Two prophets had to do with Nineveh: Jonah and Nahum, about 150 years apart. Jonah preached a message of mercy, Nahum a message of doom.

 

Little is known about Nahum the prophet. His name is contained in the word "Capernaum" which means "village of Nahum." This may mean than he was a resident or even the founder of that city which later was a center of Jesus' ministry.

 

Nineveh's destruction is foretold in astounding and graphic detail. Nineveh had been founded by Nimrod shortly after the flood. At the time of Nahum's prophecy Nineveh was the queen city of the earth. She was mighty and brutal beyond all imagination; head of a warrior state built on the loot of other nations. Limitless wealth from the ends of the earth poured into her coffers. Nahum likens it to a den of ravenous lions, beasts of prey, feeding on the blood of nations.

 

The city was about 30 miles long and ten miles wide. It was protected by five walls and three moats, built by the forced labor of un‑numbered thousands of captives. It had a population of nearly a million. The inner city was about three miles long and a mile and a half wide and was protected by walls 100 feet high.

 

At the very height of Nineveh's power Nahum appeared with his prophecy. Within about twenty years after Nahum's predictions an army of Babylonians and Medes closed in on Nineveh. After a two-year siege, a sudden rise of the river washed away part of the walls.

 

Nahum had predicted that the river gates would be opened for the destroying army. "The gates of the rivers shall be opened, and the palace shall be dissolved." (Nahum 2:6)

 

The attacking Babylonians and Medes swept in to their work of destruction. Nahum foretold prancing horses, cracking whips, clattering wheels, bounding, raging chariots, flashing swords, and great heaps of dead bodies (Nahum 2:3-4; 3:1‑3). It all came to pass exactly as Nahum had pictured it. Nineveh had been a violent and brutal city.

 

In recent years the annals of the Assyrian kings have been found in which they themselves had their own exploits recorded.

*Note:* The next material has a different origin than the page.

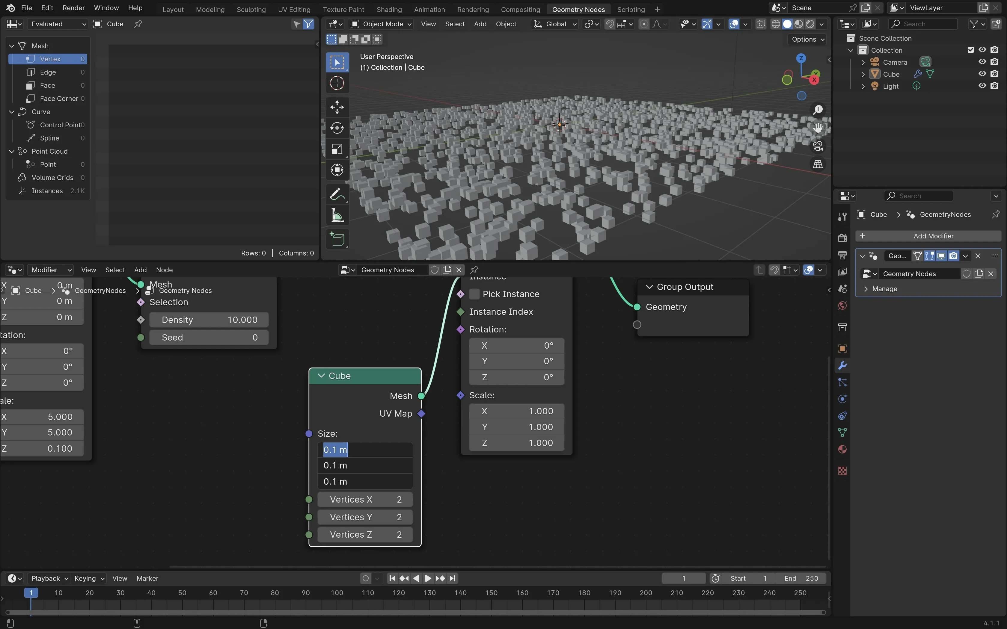Activate the Scale tool icon
Image resolution: width=1007 pixels, height=629 pixels.
pos(337,149)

They were great warriors. They were unbelievably cruel. They skinned their prisoners alive, or cut off their hands, feet, noses, ears, put out their eyes, pulled out their tongues, and made mounds of human skulls to inspire terror in their enemies.

 

Nahum calls Nineveh the "Mistress of witchcrafts" which of course means that she was steeped in the occult and devil worship. It is no wonder that the city produced such cruelty and wicked abominations. But just as Nahum had pictured it, the vile and bloody city passed into oblivion. Its destruction was so complete that even its location was forgotten. When Alexander the Great fought a famous battle near the site of Nineveh; he did not even know that a city had once been there.

 

What Nahum had emphasized was that the destruction of Nineveh was the work of God. The Medes and Babylonians had been His instruments, but God had passed judgment on the corrupt city. It is another instance of God's dealings with the nations of the world.

 

It is a great truth that needs to be emphasized in our own day to realize that God is dealing with the nations of today as He dealt with those of ancient times. There is a truth that runs throughout the whole Bible: God punishes sin (Romans 6:23).

 

When God makes known His will to nations or individuals and they refuse to follow, the Judgment of God is sure. God's Word will stand.